User Manual
Torque/Maui Portable Batch System (PBS)
PBS Torque is a workload management system for GNU/Linux farms (clusters). It supplies tools to submit,
monitor, and delete jobs. It has the following components:
- pbs_server - Is the Job Server which provides the basic batch services such as receiving/creating a batch job, modifying the job and running the job.
- pbs_mom - Is the Job executor. Is a daemon that places the job into execution machine when it receives a copy of the job from the Job Server.
- maui - Is the Job Scheduler that contains the site's policy controlling which job is run and where and when it is run.
The steps needed to run a batch job are:
- Create a Job script containing the following options:
- PBS options for requesting the resources that will be needed (i.e. walltime, memory, etc).
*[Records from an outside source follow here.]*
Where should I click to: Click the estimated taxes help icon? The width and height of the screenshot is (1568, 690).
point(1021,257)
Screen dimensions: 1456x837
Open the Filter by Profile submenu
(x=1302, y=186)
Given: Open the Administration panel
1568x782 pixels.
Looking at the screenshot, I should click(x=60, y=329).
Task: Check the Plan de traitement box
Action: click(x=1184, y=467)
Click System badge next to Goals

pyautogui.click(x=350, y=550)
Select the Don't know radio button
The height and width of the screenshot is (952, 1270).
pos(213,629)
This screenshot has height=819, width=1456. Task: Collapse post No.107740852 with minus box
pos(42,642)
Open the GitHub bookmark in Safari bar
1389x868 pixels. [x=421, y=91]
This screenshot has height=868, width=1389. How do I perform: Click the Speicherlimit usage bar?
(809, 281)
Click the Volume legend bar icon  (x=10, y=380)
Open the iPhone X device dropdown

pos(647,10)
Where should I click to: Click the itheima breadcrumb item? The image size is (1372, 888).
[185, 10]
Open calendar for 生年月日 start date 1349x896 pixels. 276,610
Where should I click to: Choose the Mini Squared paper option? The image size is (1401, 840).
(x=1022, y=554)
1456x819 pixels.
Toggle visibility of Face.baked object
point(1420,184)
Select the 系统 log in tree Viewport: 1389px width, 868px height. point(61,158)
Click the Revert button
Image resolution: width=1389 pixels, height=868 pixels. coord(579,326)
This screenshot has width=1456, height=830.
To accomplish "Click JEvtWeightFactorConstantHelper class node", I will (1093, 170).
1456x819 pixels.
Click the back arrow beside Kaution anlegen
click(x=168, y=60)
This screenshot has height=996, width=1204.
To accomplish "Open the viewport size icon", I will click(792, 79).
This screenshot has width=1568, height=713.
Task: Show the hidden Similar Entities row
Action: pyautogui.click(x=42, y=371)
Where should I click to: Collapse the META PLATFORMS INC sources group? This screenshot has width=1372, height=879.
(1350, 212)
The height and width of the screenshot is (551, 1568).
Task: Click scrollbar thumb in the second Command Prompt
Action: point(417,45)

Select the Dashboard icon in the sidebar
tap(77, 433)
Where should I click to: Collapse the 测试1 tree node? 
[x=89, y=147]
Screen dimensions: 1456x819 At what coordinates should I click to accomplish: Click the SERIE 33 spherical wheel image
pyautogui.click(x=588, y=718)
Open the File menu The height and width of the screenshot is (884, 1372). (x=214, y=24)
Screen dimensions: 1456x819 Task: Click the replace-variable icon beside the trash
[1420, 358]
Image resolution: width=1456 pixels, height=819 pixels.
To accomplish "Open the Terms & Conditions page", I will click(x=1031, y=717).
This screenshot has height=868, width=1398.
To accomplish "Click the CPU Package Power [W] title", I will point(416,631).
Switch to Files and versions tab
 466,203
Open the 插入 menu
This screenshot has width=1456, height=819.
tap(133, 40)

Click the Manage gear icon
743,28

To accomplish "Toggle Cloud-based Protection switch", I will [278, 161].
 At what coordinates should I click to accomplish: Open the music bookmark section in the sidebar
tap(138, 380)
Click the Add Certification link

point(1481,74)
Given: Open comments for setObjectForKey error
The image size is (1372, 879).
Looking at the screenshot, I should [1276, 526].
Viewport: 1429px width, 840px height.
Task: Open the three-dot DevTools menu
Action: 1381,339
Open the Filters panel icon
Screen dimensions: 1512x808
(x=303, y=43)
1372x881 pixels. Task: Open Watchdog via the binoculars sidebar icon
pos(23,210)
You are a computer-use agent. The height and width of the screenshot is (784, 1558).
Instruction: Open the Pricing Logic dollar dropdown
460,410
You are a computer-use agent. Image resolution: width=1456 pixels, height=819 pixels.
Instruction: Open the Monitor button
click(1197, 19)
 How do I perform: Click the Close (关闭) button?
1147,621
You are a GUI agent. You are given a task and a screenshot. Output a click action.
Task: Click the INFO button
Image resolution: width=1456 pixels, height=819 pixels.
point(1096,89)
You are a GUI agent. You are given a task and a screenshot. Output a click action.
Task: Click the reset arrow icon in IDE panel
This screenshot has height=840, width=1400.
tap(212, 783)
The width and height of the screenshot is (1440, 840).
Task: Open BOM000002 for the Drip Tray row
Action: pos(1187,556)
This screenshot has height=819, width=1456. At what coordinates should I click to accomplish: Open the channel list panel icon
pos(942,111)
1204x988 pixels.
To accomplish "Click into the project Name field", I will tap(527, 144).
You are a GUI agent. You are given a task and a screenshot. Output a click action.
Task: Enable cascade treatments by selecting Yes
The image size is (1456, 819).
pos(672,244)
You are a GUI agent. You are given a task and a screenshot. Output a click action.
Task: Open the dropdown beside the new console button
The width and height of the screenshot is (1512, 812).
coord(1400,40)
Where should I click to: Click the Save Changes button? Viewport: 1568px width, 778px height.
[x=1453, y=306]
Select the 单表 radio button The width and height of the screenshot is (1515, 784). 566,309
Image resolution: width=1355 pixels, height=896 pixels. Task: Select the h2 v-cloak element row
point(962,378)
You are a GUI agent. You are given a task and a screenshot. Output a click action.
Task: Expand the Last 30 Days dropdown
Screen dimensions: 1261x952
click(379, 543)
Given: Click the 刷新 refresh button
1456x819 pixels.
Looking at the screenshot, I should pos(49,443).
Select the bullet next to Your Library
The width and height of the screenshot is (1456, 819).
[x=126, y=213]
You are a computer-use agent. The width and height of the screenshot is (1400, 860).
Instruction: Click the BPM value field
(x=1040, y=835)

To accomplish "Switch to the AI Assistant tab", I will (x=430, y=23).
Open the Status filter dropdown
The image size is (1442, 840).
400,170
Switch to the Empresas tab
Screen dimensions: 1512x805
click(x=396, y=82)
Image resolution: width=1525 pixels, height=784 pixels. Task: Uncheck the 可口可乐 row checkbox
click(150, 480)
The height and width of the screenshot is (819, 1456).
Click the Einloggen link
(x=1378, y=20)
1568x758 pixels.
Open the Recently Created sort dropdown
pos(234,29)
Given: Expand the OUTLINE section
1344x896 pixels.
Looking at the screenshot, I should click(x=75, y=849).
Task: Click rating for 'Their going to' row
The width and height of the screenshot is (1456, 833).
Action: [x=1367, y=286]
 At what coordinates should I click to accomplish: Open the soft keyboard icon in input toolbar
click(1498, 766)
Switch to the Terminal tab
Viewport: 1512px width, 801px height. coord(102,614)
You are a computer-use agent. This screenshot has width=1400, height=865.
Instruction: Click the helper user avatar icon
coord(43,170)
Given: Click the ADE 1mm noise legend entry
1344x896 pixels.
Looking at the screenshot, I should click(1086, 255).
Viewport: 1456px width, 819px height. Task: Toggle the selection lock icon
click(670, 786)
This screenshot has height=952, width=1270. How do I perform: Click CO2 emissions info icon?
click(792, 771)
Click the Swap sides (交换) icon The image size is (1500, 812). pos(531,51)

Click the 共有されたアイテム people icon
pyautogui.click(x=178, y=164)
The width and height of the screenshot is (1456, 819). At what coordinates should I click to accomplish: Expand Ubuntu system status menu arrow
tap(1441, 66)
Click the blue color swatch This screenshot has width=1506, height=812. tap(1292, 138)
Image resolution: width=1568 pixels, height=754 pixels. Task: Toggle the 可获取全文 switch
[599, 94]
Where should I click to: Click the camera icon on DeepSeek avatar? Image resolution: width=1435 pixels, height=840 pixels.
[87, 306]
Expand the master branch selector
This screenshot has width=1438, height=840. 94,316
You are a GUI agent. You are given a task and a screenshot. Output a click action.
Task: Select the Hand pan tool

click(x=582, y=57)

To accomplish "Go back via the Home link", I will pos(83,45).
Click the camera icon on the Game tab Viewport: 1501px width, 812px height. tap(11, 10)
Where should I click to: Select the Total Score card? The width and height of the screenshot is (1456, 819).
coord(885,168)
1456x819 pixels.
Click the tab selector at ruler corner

- variables and commands to run the task
- Submit the Job with qsub command or create a run script to automate the process
- Monitor and manage the Job
CREATE A JOB SCRIPT
To create the script we need to know some variables and options included in Torque.
PBS Environment Variables
The following list are some of the more useful environment variables available for you to use in your scripts:
OPTION | Description |
PBS_O_HOST | The host machine on which the qsub command was run |
PBS_O_HOSTNAME | The login name on the machine on which the qsub was run |
PBS_O_HOME | The home directory from which the qsub was run |
PBS_O_WORKDIR | The working directory from which the qsub was run |
The following variables relate to the environment where the job is executing:
OPTION | Description |
PBS_O_QUEUE | The orginial queue to which the job was submitted |
PBS_JOBID | The identifier that PBS assigns to the job |
PBS_JOBNAME | The name of the job |
PBS Options
These are some of the commonly used PBS options that you may use in a job script. The options starts with "
#PBS "
OPTION | Description |
#PBS -N myJob | Assigns a job name. The default is the name of PBS job script |
#PBS -q queuename | Assigns the queue your job will use |
#PBS -l walltime 01:00:00 | The maximum wall-clock time during which this job can run |
#PBS -l mem=200mb | The Maximum amount of physical memory used by the job |
#PBS -o myPath | The path of the standard output file |
#PBS -e myPath | The path of the standard error file |
#PBS -j oe | Join option that merges the standard error stream with the standard output stream of the job |
#PBS -M user@ific.uv | Declares the user or list of users to whom mail is sent by the execution server |
#PBS -m b | Sends mail to the user when the job begins |
#PBS -m e | Sends mail to the user when the job ends |
#PBS -m a | Sends mail to the user when job aborts (with an error) |
To use your alias definitions in your pbs scripts you must included this line in your .bashrc:
shopt -s expand_aliases
Job Script template
The following job script template should be modified for the need of the job. A job script may consist of PBS directives, comments and executable statements.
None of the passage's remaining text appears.